[PATCH 1 of 2 v4] localrepo: persistent caching of branch names

Fri Oct 17 11:40:17 CDT 2014

On 10/17/2014 07:11 AM, Pierre-Yves David wrote:
> On 10/16/2014 07:45 AM, Mads Kiilerich wrote:
>> On 10/16/2014 09:27 AM, Pierre-Yves David wrote:
>>> Your formatversion value looks temporary
>>
>> I can rename it to magic. That makes it more resilient than starting
>> with number 0 as many other files do. (Or we could just leave it out. It
>> is just a cache and errors will be detected and we would probably just
>> rebuild the cache after format change anyway.)
>
> Having this kind of version number to fail fast and gracefully is useful.
>
> Please start it to 0 or 1 (or something sensible that helps tracking 
> error down.

A magic number is even better at failing fast and gracefully and with 
less risk of incorrect acceptance of bad file formats.

>
>>>> +    def _load(self):
>>>> +        """Load cached branch names."""
>>>> +        try:
>>>> +            data = self._repo.vfs.open(self.filename).read()
>>>> +        except IOError:
>>>> +            data = ''
>>>
>>> missing the usual.
>>>
>>>   if err.errno != errno.ENOENT:
>>>       raise
>>
>> No. This is just a cache. I really don't care why the read failed.
>> Problems with this file should fall back to normal operation, never
>> block anything.
>
> Why don't you just except Exception then?

Because it just is IOErrors I don't care about. I do not want to 
enumerate IOErrors I don't care about (but EPERM would be another). 
Other kinds of errors should still be reported.

> I think restricting error catching is valuable and we should use the 
> same approach than for any other cache.

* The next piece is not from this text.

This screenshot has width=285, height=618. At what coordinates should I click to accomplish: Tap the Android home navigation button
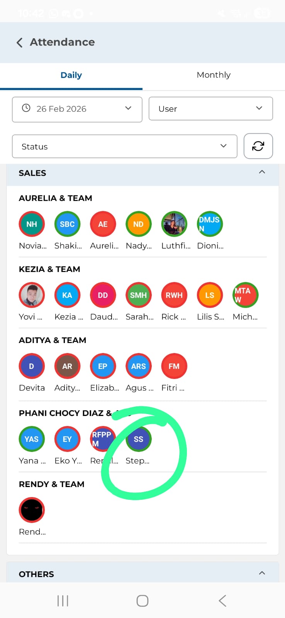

I see it more like how Python handles .pyc files. They are used and 
(re)written when possible, otherwise silently ignored.

>
>>> + self._dirty = True
>>>
>>> Not sure why we default to dirty as we just read the data from disk?
>>
>> It will be set to False after the file successfully has been parsed.
>
> Empty cache still seems to be something clean to me. 

Empty cache will load successfully and will be clean. It is only no 
cache that not is clean and will be written first time.

> I do not get what the value of initializing to False here.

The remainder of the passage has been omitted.